Risk assessment control procedure
Defining the University’s approach to risk assessment.
Risk assessment control procedure
Contents
Policy statement
This control procedure defines the university’s approach to risk assessment and directly supports the following policy statement from the Information Risk Management Policy:
“Information risk assessment is a formal and repeatable method for identifying the risks facing an information asset. It is used to determine their impact, and identify and apply controls that are appropriate and justified by the risks.”
Audience
This procedure is intended to be read and understood by IT and digital and other staff who are responsible for the introduction of information processing systems, including the implementation of IT systems; and for those involved in scoping projects that may require, or make changes to, the processing of university information.
Control statements
This procedure sets out the guidelines that should be followed to risk assess all key systems and helps to form part of the risk management approach defined in the university’s Information Security Management System.
This approach should be used for all information assets, whether electronic or in hard copy, and all information-processing systems whether tangible (IT systems) or intangible (business processes).

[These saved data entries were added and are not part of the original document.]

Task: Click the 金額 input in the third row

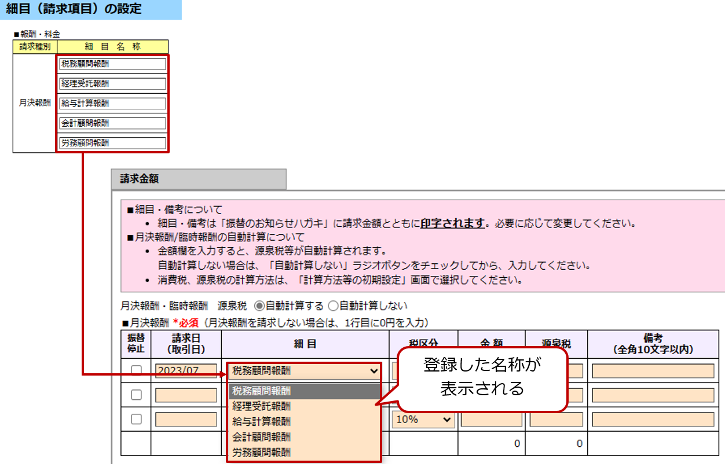Action: (491, 420)
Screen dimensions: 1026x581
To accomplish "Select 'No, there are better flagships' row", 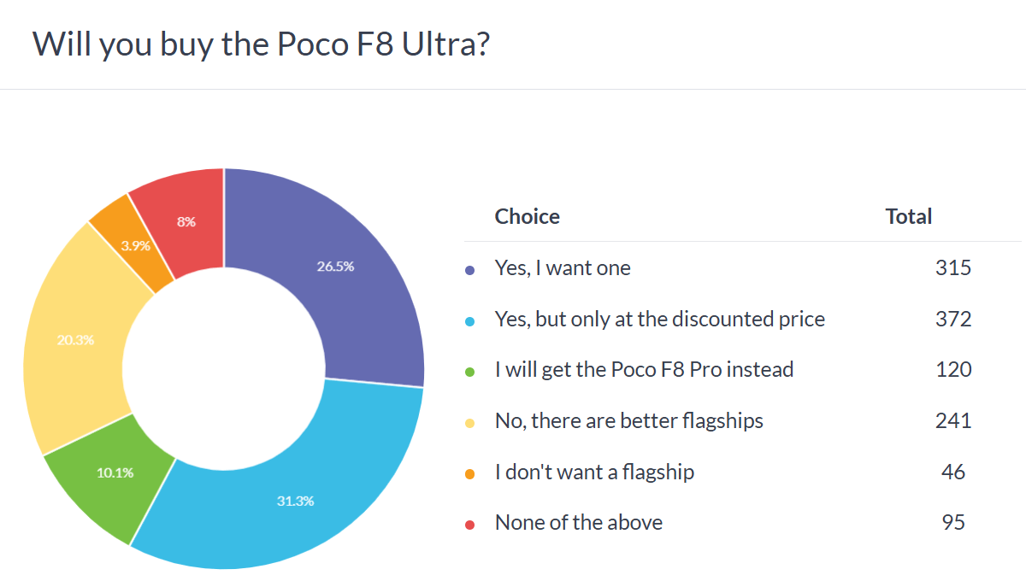I will [628, 420].
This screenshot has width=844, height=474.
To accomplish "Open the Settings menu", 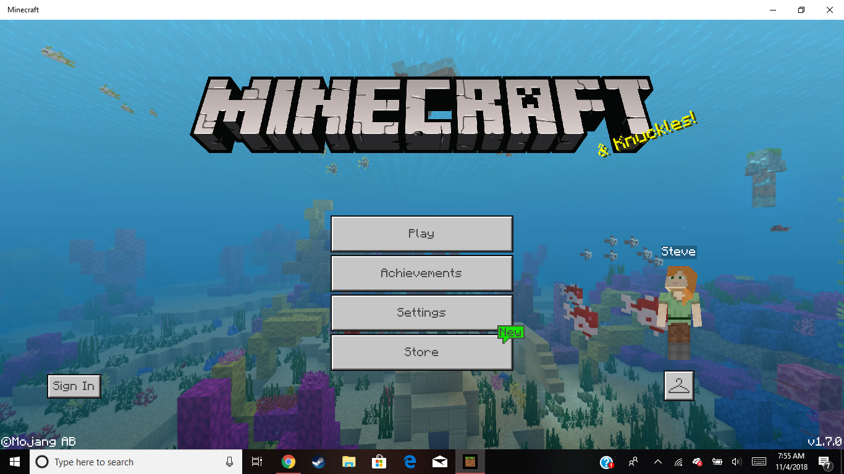I will point(422,313).
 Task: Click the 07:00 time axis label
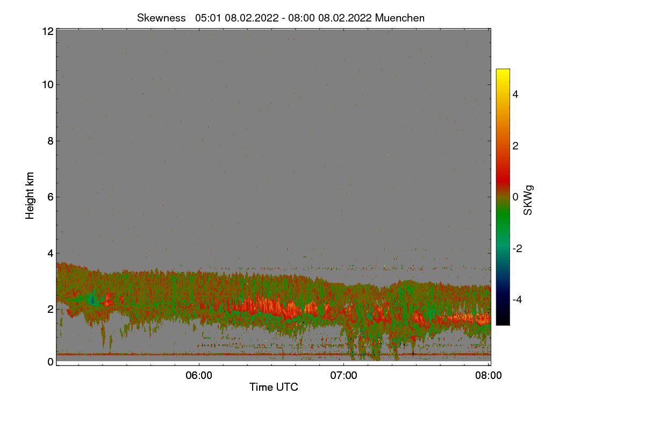click(x=343, y=376)
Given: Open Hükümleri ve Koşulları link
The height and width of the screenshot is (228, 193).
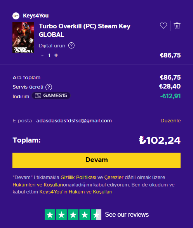Looking at the screenshot, I should pyautogui.click(x=38, y=184).
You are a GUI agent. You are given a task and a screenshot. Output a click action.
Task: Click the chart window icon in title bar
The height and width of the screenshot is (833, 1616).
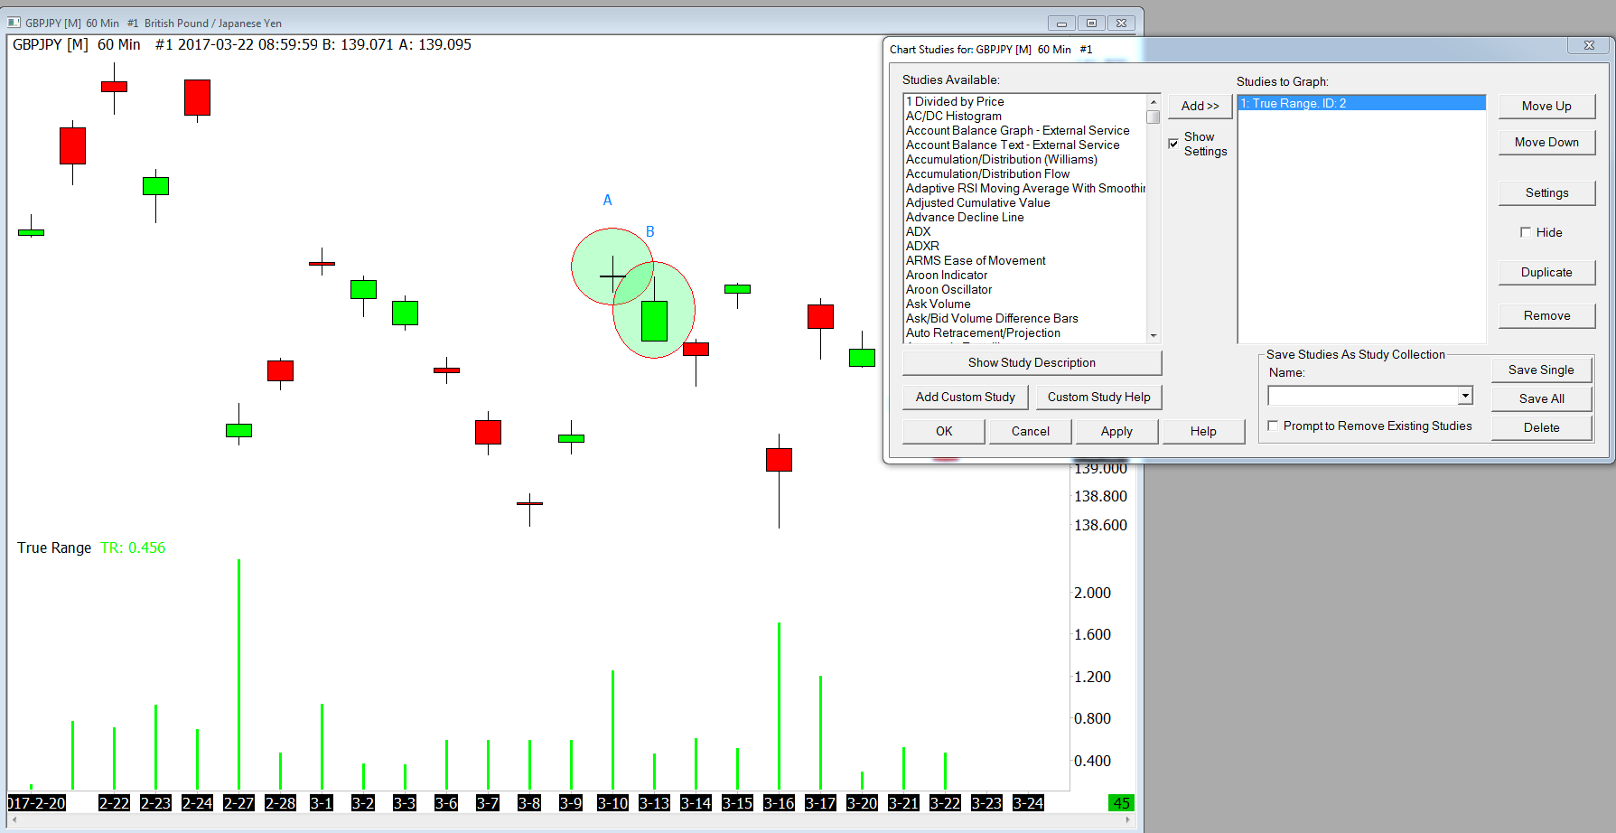[14, 23]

Risk assessments should be completed with the support of a qualified practitioner with access to and a demonstrable understanding of:
- University business processes
- The impact to the university of risks to business assets
- The technical systems in place supporting the business
- The legislation to which the university is subject
- Up-to-date threat and vulnerability assessments
A risk assessment must be completed:
- For every new information processing system
- Following modification to systems or processes which could change the threats or vulnerabilities
- Following the introduction of a new information assets
- When there has been no review in the previous three years
Risk assessment process
Risk assessment considers the value of the information assets, and the threats and vulnerabilities facing them. All risk assessments should be completed using or consistently with the Information Security Risk Management Template.

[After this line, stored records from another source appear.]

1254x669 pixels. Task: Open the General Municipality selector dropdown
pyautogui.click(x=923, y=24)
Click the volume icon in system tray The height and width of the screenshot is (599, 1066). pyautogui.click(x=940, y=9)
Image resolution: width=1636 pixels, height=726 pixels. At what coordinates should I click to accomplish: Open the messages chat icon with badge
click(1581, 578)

If the objectives of an asset are extremely important to the university’s business, or if the assets are known to be at high risk, then a detailed risk assessment should be conducted for the particular information asset. This involves in-depth identification and valuation of assets, including business impact assessment; the assessment of threats to those assets; and the assessment of vulnerabilities.
The university will consider whatever potential threats are applicable to a particular system, whether natural or human, accidental or malicious. The university will consider whatever potential vulnerabilities are applicable to a particular system, whether intrinsic or extrinsic. It is the responsibility of the information security team to maintain channels of communication with appropriate specialist organisations for threat and vulnerability information.
The Information Security team can provide advice and assistance at all stages of the risk assessment process.
Information risk register
The calculations listed in the risk assessment process will inform the risk register, maintained by the Information Security team. This register is used to update the Security & Risk Committee and Senior Information Risk Owner on risks currently facing university assets, to record treatment decisions, and to track the treatment activities.
It is appropriate for individual projects or functional areas to maintain their own risk registers provided that the Information Security team are informed of information-related risks.
Risk treatment options
Once the risk has been assessed a response will fall into at least one of the following categories:
- Tolerate – where the risk is already below the university’s risk appetite and further treatment is not proportionate
- Treat – where the risk is above the university’s risk appetite but treatment is proportionate; or where the treatment is so simple and cost effective that it is proportionate to treat the risk even though it falls below the university’s risk appetite
- Transfer – where the risk cannot be brought below the university’s risk appetite with proportionate treatment but a cost-effective option is available to transfer the risk to a third party
- Terminate – where the risk cannot be brought below the university’s risk appetite with proportionate effort/resource and no cost-effective transfer is available
The Information Security team in collaboration with the Information Asset Owner will review medium and low risks and recommend suitable action.
The Security & Risk Committee will review high risks and those subject to delays in treatment. The Information Governance Board in collaboration with the Information Asset Owners will review high risks by exception as decided by the Chief Information Security Officer.
In the event that the decision is to treat, then additional activities or controls will be implemented via a risk treatment plan.
Compliance
Failure to comply with this procedure could result in action in line with the university’s disciplinary procedure or performance improvement procedure.
Compliance checks will be undertaken by the university’s Information Governance functions. The results of compliance checks, their risk assessment and their remediation will be managed by the Information Governance Board.
Related documents
This control procedure needs to be understood in the context of the other policies and procedures constituting the university’s Information Security Management System.
Browse Information Security policies and control procedures
Review
A review of this policy will be undertaken by the Information Security team annually or more frequently as required, and will be approved by the Information Governance Board.